Photo: Courtesy of Be the Match

Former NFL player Brandyn Harvey joined the Be The Match Registry when he was a freshman at Villanova University through Coach Andy Talley’s “Get In The Game” program. Be The Match is a non-profit organization that helps patients with life threatening blood cancers, like leukemia, and find an unrelated blood stem cell donor. Harvey and his teammates joined at the same event. The process was simple: swab the inside of your cheek and mail it back to Be The Match and wait to be called to donate.

Getting the call​​​​​​​

Harvey got that call in 2016 and was identified as a match for a patient in need. He was committed to donating and went through the necessary additional testing, but the patient ended up not needing a transplant. However, Harvey was called again for another patient in late 2017. Again, he was committed to helping and went through the process once more — this time all the way through donation. Harvey says he was grateful for the opportunity to help.

Saving a life

A patient’s likelihood of finding an available donor on the Be The Match Registry ranges from 23 to 77 percent, depending on ethnic background. That’s because tissue types used to match patients and donors are inherited. Having more people sign up and be fully committed to saving a life helps improve those numbers. Harvey knows that being called as a donor is not a common occurrence, but when it does happen you have the chance to save someone’s life.

“It was amazing. There’s a one in 430 chance that you will be a match for someone and I was that one,” Harvey says. “It’s an honor to be able to help someone like that and be the only one who can help them in that way.”
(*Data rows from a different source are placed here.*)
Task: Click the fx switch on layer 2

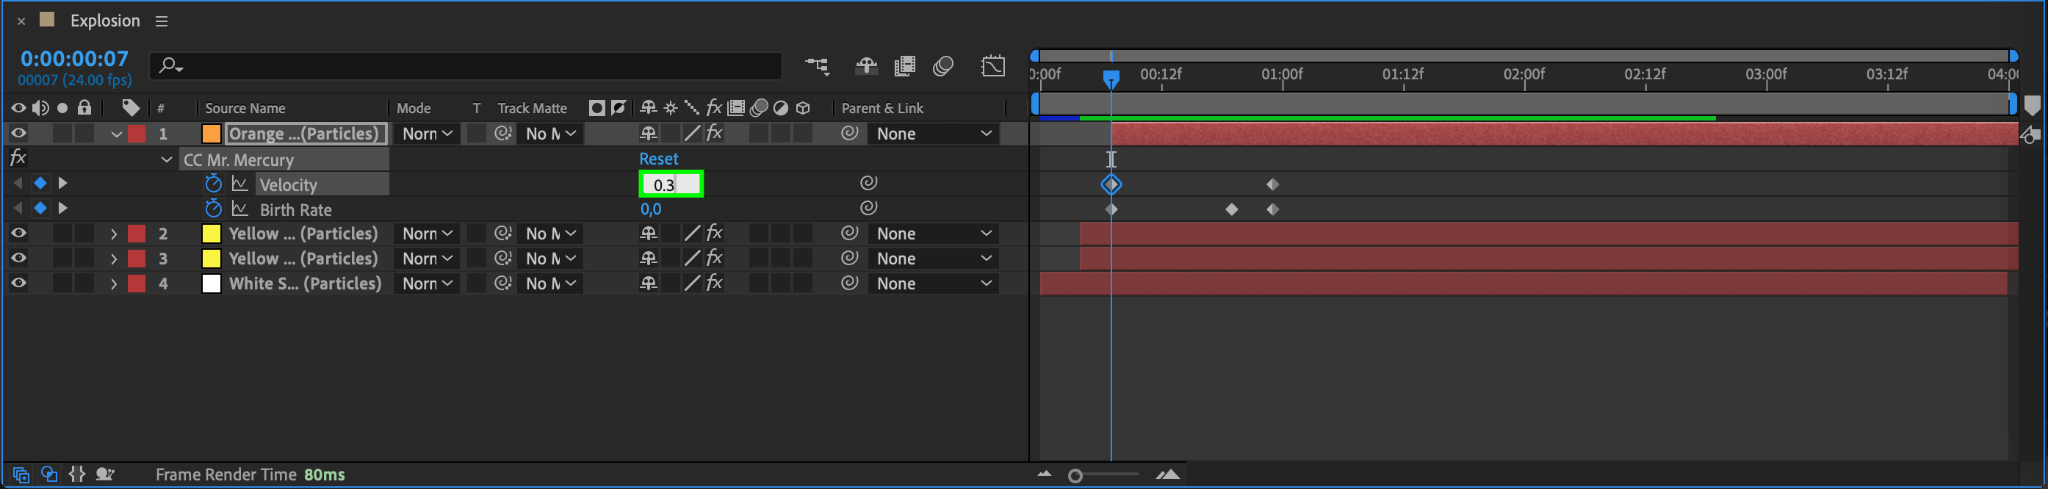Action: coord(714,233)
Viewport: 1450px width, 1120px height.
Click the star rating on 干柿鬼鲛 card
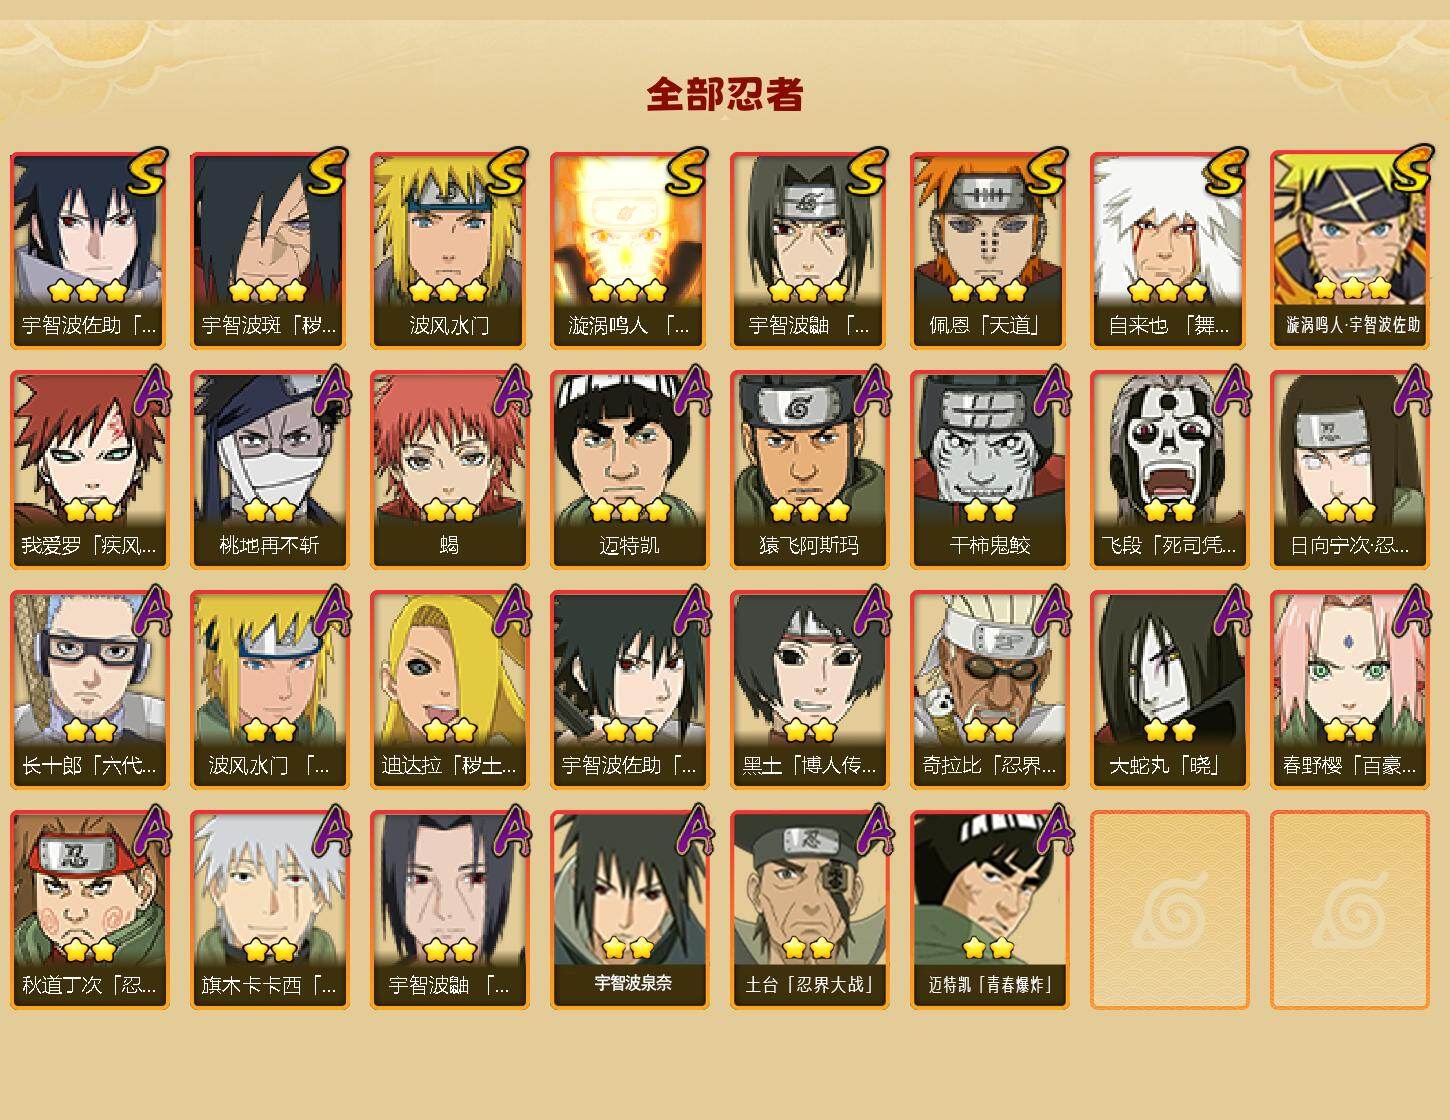click(989, 510)
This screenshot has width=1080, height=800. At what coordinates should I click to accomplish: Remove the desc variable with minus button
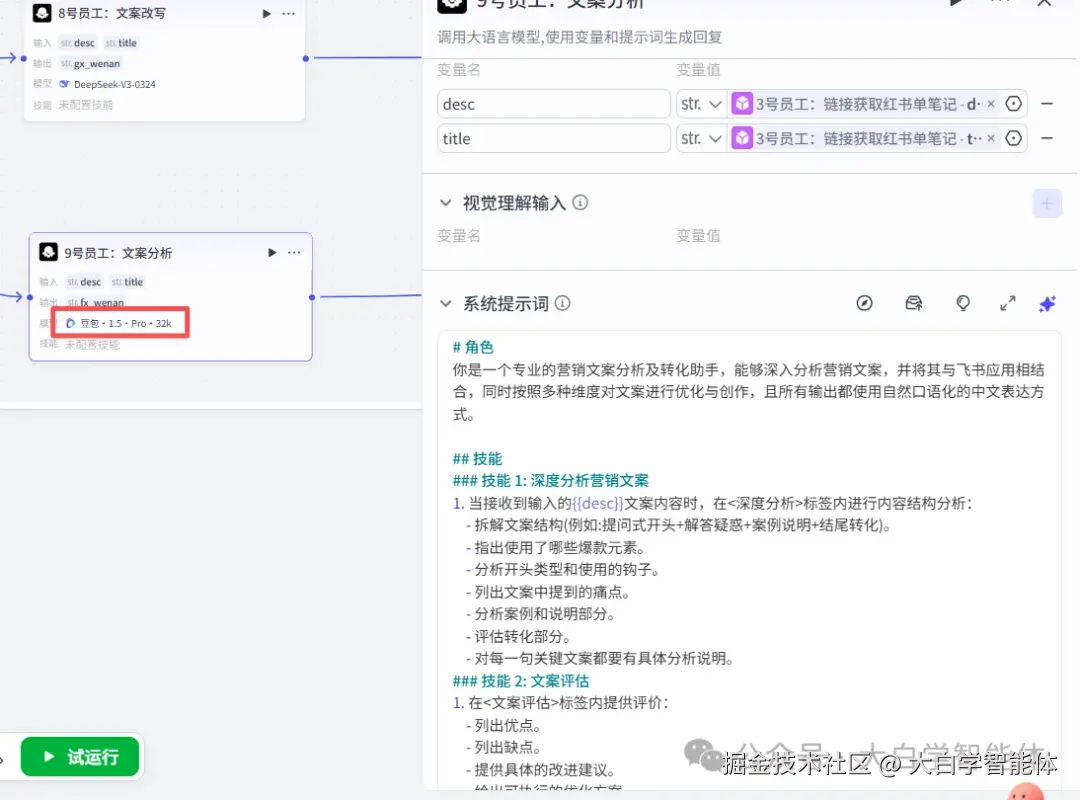[x=1047, y=103]
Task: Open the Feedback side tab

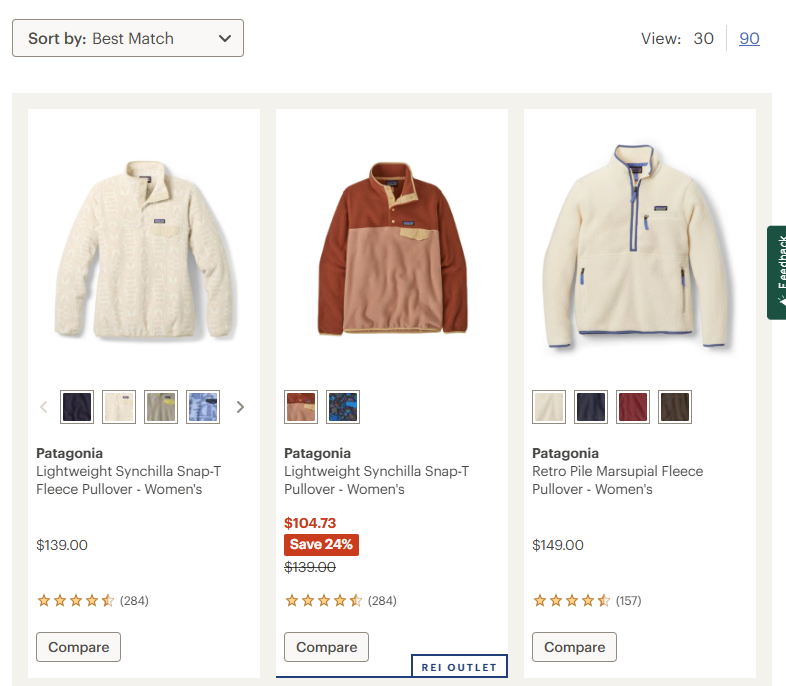Action: pyautogui.click(x=777, y=272)

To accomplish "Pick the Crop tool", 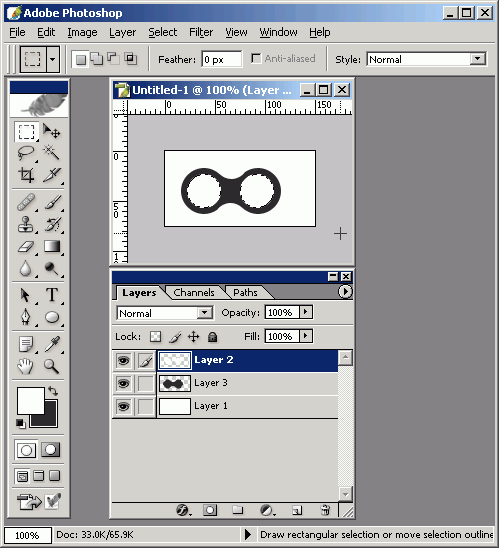I will click(26, 174).
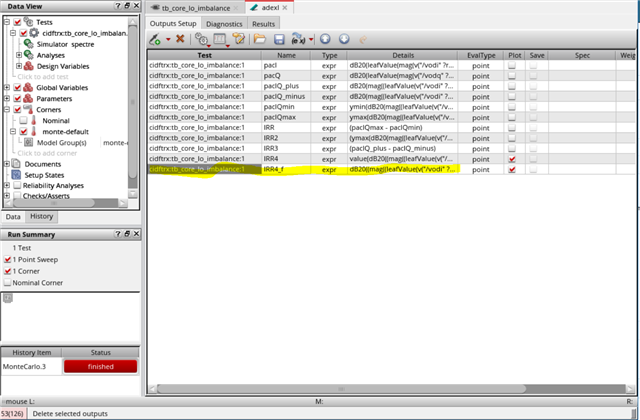This screenshot has width=640, height=420.
Task: Click the Move output up arrow icon
Action: coord(326,39)
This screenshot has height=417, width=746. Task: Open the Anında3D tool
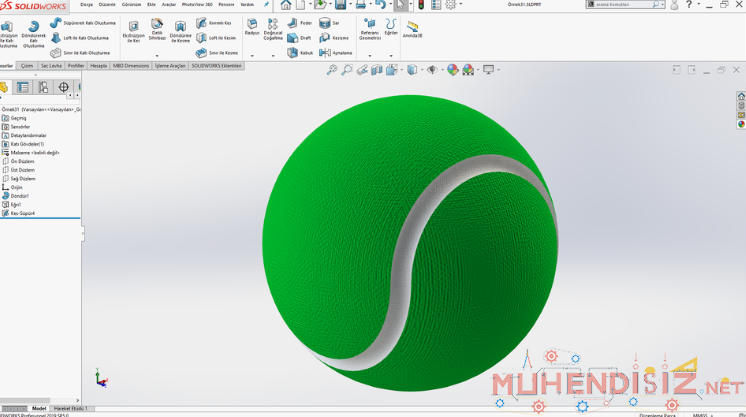click(x=412, y=28)
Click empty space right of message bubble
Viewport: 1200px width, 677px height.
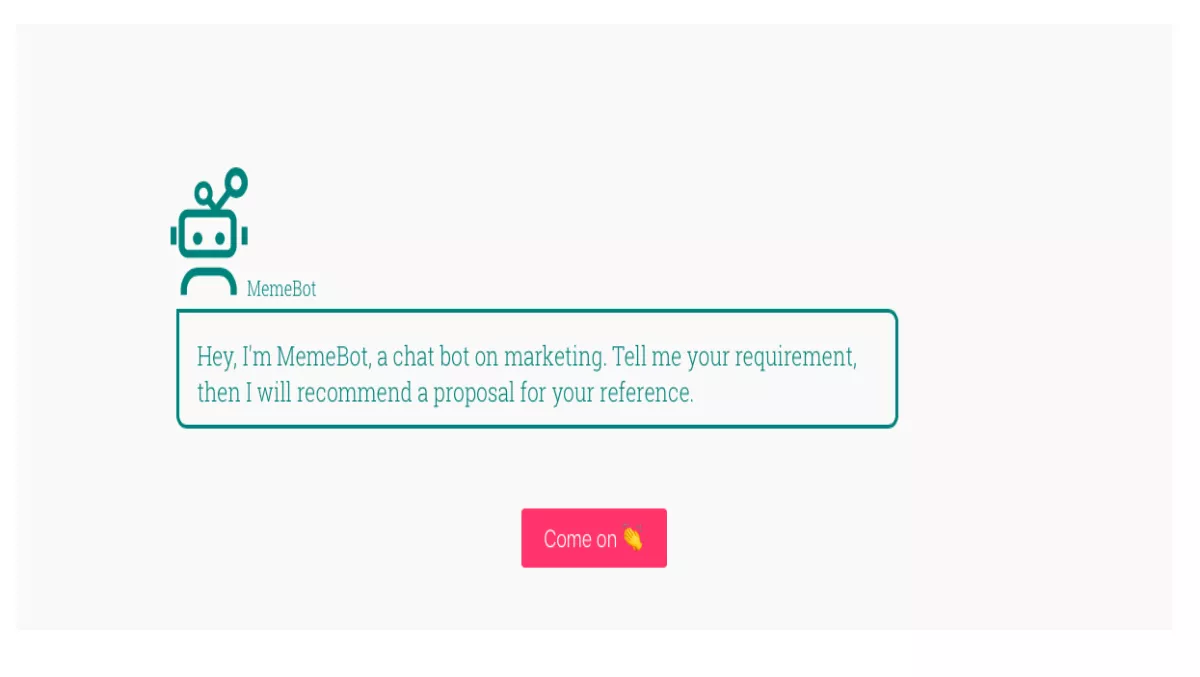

If Harvey has one message for people who may be hesitant to join the Be The Match Registry it would be don’t hesitate.

“One of the things I was thinking when I got the call was ‘What if this was my daughter? My mother? My sister?’ And I would want someone to act on it, like I did, and be willing to donate.” Harvey says. “Because that could be your family and you have to power to help them go on to live their life.”